A new report from the U.S. Census shows Florida’s population was significantly undercounted in 2020. Underestimating Florida’s population by well over 700,000 people likely cost the state a seat in Congress for the next decade.
A post-enumeration survey released on Thursday estimated significant undercounts in six states: Arkansas, Florida, Illinois, Mississippi, Tennessee and Texas. That’s based on low self-response rates to Census surveys.
The report also figured there were overcounts in eight other states: Delaware, Hawaii, Massachusetts, Minnesota, New York, Ohio, Rhode Island and Utah.
The Census Bureau has followed up its decennial population count since the 1980 Census, basing the estimates on demographic data and household information. The greatest undercounts occurred in states in the South.
In addition to omission data, analysts also looked at the number of people who may have been counted as residents of a state more than once. Florida’s rate on the latter metric wasn’t particularly notable, but the number of people believed to be omitted from the report was among the worst in the nation.
Census reapportionment in April 2021 awarded seats to states in Congress, where Florida picked up one seat. That means after the Midterm Elections, Florida’s U.S. House delegation will grow from 27 members to 28. A once-a-decade redistricting process divided Florida into 28 seats of equal population.
The Census count set an ideal population for Florida congressional districts at 769,221. That’s dividing Florida’s population exactly 28 ways.
But the undercount is very nearly that amount, which makes it likely Florida would have been awarded 29 seats in the U.S. House if no undercount occurred.
Undercounts do often take place. Census officials estimate the 2010 Census also undercounted Florida residents, but by just 0.45%. On average, the post-Census study estimates that U.S. population was likely underestimated by 0.24%.
Based on percentages, Florida’s 3.48% undercount was among the most severe in the country. Only Arkansas, where analysts believe the population was under-estimated by 5.04%, was greater.
5 comments
Tom
May 19, 2022 at 3:47 pm
This is another crock of Adam Schiff in a Nancy Pelosi nanny sack for Chuck Schumer.
The Biden Dum puroosefukky undercounted so as to try to save Nancy’s house majority.
It failed as Repub. will gain the majority with a 40 to 60 new seat gain.
To be clear, everyone knew that Florida had gained at least two seats. As a poly science professional, and student of Congress and Presidency this is scurrilous sabotage. When the Biden Commerce depart released the enumerated numbers from the census ir was clear Florida was purposefully short changed. Amazingly, the other stats in Midwest or NE were not.

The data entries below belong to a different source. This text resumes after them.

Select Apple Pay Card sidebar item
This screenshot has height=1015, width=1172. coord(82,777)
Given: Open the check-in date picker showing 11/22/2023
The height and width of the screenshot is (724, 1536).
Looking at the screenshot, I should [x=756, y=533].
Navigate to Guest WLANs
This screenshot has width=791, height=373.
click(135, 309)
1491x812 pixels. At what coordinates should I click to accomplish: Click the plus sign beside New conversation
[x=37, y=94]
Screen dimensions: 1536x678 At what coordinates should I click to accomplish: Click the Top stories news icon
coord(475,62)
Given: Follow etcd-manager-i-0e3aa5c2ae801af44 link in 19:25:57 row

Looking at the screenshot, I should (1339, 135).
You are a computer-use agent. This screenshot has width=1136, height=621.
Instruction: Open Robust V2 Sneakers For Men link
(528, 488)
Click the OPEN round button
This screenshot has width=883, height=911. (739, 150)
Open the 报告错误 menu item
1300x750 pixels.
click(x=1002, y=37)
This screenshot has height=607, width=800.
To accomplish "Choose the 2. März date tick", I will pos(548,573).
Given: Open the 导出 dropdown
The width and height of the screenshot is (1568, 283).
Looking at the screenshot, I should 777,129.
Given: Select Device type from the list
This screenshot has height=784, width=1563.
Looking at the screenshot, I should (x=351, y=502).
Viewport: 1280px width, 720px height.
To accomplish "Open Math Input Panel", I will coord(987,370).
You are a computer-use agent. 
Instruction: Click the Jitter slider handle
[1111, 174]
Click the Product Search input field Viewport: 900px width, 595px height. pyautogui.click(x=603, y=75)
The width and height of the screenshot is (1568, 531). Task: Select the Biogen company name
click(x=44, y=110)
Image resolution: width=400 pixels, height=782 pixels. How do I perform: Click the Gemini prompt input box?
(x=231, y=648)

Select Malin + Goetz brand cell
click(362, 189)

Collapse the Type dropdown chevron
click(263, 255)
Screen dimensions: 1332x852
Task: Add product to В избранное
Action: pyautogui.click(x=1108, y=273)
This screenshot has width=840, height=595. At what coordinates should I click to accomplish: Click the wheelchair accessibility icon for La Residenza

Scurrilous and shameful.
Ron Ogden
May 19, 2022 at 8:21 pm
Overcounts in Democratic-leaning states and. . . . The Swamp is laughing all the way home. Just like in the elections of 2020, the ones who do the counting–the paid professionals with the agendas–are the ones who control the outcome.
tom palmer
May 20, 2022 at 12:54 am
The bulk of the census occurred during the incompetent Trump regime.
Weredoomed
May 20, 2022 at 10:40 am
If incompetent means I can afford gas, find baby formula, have stable supply chains, near zero inflation, no crisis at the border, no war in Europe, no brain washing kids in schools with trans ideology, not listing everything the left doesn’t like as “racist”, no corrupt first family making billions off corrupt deals in China, Ukraine, etc.. if incompetent means, no ridiculous COVID mandates or lock downs.. if incompetence means complete sentences, by god, sign me up for some incompetence.
oldvet50
May 24, 2022 at 8:33 am
As a former 2020Census worker from FL, I can assure you that FL was under-counted. Talking with residents at the many trailer parks where the Snowbirds come to live nine months out of the year, the majority fill out their census using their northern home as a permanent residence (which is illegal). Most head home in May or June and the questionnaire requires you to report on your residence as of April 1. Most are probably dual state voters too! How could you know? A blue state won’t reveal their voter rolls to a red state!